Saved entries:
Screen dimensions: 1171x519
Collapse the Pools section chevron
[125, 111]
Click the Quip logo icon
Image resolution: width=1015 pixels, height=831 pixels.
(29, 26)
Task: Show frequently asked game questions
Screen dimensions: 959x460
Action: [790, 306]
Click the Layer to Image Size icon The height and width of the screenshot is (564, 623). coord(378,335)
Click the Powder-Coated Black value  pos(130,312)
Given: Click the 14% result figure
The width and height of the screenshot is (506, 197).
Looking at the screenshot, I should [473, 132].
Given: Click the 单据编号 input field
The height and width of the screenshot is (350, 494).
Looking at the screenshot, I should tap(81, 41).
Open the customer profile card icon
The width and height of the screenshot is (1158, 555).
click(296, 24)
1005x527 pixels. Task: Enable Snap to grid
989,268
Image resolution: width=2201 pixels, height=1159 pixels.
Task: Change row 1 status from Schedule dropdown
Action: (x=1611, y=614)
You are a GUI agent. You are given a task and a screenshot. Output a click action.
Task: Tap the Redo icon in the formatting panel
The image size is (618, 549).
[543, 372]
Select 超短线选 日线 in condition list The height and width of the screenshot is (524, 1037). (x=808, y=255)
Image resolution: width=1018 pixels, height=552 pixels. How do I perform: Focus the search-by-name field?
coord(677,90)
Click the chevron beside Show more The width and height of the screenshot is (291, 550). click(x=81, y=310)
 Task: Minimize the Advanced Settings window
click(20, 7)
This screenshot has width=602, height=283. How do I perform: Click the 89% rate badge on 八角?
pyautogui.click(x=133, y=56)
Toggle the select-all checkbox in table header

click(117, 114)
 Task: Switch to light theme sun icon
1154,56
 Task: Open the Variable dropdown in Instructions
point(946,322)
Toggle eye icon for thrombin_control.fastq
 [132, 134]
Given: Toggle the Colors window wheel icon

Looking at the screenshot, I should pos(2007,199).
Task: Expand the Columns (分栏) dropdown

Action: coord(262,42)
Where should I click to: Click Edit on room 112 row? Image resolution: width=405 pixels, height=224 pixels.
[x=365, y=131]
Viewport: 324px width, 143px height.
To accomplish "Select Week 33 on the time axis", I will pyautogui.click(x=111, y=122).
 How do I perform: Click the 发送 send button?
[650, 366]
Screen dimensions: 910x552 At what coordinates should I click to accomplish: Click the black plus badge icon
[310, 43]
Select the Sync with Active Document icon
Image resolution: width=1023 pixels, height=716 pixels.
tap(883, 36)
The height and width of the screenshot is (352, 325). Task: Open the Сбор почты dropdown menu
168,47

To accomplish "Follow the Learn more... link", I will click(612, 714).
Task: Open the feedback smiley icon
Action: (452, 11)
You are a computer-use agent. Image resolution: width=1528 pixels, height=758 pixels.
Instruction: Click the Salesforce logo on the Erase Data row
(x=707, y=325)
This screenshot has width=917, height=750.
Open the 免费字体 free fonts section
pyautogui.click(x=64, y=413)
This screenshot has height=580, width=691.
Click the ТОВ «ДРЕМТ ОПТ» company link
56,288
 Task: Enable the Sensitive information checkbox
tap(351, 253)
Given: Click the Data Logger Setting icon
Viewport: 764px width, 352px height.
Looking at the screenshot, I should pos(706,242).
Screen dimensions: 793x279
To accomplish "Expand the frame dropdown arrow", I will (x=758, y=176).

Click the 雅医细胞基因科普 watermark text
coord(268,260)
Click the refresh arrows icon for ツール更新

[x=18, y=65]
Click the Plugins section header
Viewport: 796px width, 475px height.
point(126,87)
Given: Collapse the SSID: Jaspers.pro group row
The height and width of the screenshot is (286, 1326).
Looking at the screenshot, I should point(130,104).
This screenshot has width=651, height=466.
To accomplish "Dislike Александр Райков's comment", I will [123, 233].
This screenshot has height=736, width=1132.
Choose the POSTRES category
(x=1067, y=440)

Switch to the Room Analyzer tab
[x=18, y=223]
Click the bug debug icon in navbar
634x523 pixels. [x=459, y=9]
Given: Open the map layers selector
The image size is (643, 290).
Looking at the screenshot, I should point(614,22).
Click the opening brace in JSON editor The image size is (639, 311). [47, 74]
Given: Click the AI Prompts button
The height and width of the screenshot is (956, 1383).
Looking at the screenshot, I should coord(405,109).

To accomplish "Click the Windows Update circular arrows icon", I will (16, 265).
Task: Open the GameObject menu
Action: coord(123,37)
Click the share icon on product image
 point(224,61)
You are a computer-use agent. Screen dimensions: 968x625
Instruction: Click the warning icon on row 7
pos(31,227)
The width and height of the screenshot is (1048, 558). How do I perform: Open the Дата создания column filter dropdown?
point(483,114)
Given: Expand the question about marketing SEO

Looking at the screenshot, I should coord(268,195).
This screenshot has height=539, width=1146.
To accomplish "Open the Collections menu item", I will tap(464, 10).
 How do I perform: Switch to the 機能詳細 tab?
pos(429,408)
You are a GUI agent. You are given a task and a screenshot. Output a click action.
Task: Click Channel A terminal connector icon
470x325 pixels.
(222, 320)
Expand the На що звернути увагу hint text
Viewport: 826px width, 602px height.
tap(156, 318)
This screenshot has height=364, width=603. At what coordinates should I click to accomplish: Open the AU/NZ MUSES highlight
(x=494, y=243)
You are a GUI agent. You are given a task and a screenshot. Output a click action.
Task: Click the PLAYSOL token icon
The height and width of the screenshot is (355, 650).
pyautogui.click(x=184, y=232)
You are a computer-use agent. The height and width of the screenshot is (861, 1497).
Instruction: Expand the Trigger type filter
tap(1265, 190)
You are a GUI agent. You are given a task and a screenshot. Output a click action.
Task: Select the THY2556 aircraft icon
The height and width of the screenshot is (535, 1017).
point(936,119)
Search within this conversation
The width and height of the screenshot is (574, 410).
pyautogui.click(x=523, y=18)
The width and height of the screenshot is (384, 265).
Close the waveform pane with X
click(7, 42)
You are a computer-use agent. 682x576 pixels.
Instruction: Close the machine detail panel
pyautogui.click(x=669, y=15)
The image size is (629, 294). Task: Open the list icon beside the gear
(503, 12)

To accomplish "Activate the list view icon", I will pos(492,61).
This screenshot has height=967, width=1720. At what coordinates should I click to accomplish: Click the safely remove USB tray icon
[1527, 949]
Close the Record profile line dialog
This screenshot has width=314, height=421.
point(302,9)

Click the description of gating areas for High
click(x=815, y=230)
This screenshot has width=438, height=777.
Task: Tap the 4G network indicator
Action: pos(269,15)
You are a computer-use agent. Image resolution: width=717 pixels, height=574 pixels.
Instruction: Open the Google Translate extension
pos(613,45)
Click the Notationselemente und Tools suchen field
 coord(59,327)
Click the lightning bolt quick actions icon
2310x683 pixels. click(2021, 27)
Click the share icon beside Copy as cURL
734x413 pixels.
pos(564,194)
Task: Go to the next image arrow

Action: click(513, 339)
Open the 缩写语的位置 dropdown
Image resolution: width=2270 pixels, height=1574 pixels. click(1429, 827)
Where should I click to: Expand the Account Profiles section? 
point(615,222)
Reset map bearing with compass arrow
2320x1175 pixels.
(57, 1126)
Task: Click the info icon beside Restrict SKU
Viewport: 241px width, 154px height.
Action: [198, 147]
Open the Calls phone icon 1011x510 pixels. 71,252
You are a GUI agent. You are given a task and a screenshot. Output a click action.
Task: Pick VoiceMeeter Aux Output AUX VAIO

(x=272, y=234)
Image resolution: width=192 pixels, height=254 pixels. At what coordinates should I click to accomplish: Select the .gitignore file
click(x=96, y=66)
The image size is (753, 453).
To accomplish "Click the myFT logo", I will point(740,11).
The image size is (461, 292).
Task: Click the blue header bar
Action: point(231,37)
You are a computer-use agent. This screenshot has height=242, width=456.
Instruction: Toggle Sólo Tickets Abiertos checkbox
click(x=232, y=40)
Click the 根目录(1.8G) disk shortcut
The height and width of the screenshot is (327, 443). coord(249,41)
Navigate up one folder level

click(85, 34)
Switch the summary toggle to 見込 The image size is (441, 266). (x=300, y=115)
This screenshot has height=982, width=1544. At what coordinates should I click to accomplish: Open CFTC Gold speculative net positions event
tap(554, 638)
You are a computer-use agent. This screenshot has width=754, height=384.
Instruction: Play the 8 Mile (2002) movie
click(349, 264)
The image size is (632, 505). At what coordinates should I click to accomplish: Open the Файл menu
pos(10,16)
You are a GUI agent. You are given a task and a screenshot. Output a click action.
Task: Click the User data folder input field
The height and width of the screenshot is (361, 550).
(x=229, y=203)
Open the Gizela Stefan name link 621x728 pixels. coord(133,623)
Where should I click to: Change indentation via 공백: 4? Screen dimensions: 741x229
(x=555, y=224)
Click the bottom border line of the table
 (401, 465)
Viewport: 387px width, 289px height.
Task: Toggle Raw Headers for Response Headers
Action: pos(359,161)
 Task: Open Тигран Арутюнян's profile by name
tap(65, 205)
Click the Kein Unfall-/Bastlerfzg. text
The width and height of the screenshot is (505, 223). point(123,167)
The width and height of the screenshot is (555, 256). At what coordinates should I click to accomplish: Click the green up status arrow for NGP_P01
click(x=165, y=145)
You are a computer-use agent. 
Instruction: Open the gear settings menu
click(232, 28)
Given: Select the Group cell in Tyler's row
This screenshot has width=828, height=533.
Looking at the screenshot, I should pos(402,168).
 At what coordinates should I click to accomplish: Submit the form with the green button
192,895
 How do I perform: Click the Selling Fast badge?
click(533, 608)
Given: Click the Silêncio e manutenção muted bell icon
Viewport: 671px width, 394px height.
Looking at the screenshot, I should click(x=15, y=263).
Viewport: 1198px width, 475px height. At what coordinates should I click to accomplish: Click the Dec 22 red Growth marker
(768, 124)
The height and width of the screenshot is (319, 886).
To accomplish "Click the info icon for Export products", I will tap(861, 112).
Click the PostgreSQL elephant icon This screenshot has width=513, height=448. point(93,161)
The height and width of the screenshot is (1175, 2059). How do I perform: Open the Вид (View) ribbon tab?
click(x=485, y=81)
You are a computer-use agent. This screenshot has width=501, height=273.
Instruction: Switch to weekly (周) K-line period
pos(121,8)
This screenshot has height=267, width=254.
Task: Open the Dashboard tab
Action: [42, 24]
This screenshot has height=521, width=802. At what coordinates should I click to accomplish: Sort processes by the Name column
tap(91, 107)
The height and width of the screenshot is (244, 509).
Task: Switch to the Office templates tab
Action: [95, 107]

**TASK BRIEF**
Copy the lines from the saved entries above, beginning with the line that contains "You are a computer-use agent. The" and continuing through the line that contains "I will pos(492,61).".

**SOLUTION TO THE EXERCISE**
You are a computer-use agent. The height and width of the screenshot is (861, 1497).
Instruction: Expand the Trigger type filter
tap(1265, 190)
You are a GUI agent. You are given a task and a screenshot. Output a click action.
Task: Select the THY2556 aircraft icon
The height and width of the screenshot is (535, 1017).
point(936,119)
Search within this conversation
The width and height of the screenshot is (574, 410).
pyautogui.click(x=523, y=18)
The width and height of the screenshot is (384, 265).
Close the waveform pane with X
click(7, 42)
You are a computer-use agent. 682x576 pixels.
Instruction: Close the machine detail panel
pyautogui.click(x=669, y=15)
The image size is (629, 294). Task: Open the list icon beside the gear
(503, 12)

To accomplish "Activate the list view icon", I will pos(492,61).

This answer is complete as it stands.